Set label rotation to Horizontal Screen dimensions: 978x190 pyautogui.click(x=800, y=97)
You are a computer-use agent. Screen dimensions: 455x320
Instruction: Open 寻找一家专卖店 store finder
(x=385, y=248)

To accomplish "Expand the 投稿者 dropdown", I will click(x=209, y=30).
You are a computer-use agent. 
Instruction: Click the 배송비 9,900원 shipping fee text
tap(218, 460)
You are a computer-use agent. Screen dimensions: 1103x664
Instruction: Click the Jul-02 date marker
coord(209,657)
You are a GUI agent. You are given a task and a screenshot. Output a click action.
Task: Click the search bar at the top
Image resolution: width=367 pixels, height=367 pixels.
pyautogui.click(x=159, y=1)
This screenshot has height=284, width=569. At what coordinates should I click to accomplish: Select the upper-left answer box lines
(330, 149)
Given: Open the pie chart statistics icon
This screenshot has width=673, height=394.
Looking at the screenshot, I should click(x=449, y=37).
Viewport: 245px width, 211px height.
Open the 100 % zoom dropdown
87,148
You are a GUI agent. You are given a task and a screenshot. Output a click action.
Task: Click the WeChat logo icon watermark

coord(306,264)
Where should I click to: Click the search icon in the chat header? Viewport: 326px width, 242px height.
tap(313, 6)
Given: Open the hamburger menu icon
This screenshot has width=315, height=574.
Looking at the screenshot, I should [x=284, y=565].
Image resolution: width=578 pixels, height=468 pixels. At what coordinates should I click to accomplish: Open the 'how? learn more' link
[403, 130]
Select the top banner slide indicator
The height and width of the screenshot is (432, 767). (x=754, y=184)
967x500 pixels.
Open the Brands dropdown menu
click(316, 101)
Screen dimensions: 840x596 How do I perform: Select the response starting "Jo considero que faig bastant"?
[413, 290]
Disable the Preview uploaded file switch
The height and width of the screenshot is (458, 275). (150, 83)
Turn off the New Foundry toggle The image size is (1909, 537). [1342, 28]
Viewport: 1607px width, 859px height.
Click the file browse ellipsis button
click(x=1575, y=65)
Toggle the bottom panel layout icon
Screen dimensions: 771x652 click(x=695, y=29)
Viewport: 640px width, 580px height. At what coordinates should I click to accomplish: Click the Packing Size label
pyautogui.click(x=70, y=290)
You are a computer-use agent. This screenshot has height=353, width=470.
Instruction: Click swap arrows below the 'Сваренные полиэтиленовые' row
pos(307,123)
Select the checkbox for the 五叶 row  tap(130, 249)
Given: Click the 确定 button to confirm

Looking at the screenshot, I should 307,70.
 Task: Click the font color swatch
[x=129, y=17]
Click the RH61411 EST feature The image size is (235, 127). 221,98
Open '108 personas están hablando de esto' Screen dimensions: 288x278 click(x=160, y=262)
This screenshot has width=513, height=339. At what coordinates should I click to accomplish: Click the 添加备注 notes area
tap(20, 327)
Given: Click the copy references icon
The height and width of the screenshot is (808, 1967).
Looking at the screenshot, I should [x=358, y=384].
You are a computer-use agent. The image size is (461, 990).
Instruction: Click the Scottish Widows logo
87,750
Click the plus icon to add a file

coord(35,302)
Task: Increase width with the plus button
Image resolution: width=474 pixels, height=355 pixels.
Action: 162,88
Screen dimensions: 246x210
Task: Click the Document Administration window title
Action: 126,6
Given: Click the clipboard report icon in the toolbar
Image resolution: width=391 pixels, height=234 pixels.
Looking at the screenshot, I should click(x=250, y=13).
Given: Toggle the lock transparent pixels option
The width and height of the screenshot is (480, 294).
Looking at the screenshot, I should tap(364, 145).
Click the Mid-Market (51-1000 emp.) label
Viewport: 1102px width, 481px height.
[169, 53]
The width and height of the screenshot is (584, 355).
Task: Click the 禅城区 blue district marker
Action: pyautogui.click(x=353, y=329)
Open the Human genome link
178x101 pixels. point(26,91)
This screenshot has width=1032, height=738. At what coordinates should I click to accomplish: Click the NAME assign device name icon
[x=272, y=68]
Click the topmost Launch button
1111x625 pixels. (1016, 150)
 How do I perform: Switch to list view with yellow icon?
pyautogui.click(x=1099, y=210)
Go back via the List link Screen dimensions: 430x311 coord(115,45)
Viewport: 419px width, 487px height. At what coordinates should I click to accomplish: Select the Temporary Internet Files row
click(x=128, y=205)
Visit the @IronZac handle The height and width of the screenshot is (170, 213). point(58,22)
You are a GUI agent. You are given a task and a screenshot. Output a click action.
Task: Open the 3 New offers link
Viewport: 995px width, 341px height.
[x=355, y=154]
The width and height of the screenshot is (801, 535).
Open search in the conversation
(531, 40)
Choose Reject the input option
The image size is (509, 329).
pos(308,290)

## PROBLEM DESCRIPTION:
Within the listing, how many lines hold the string "computer"? State that number alone.

## RESULT:
5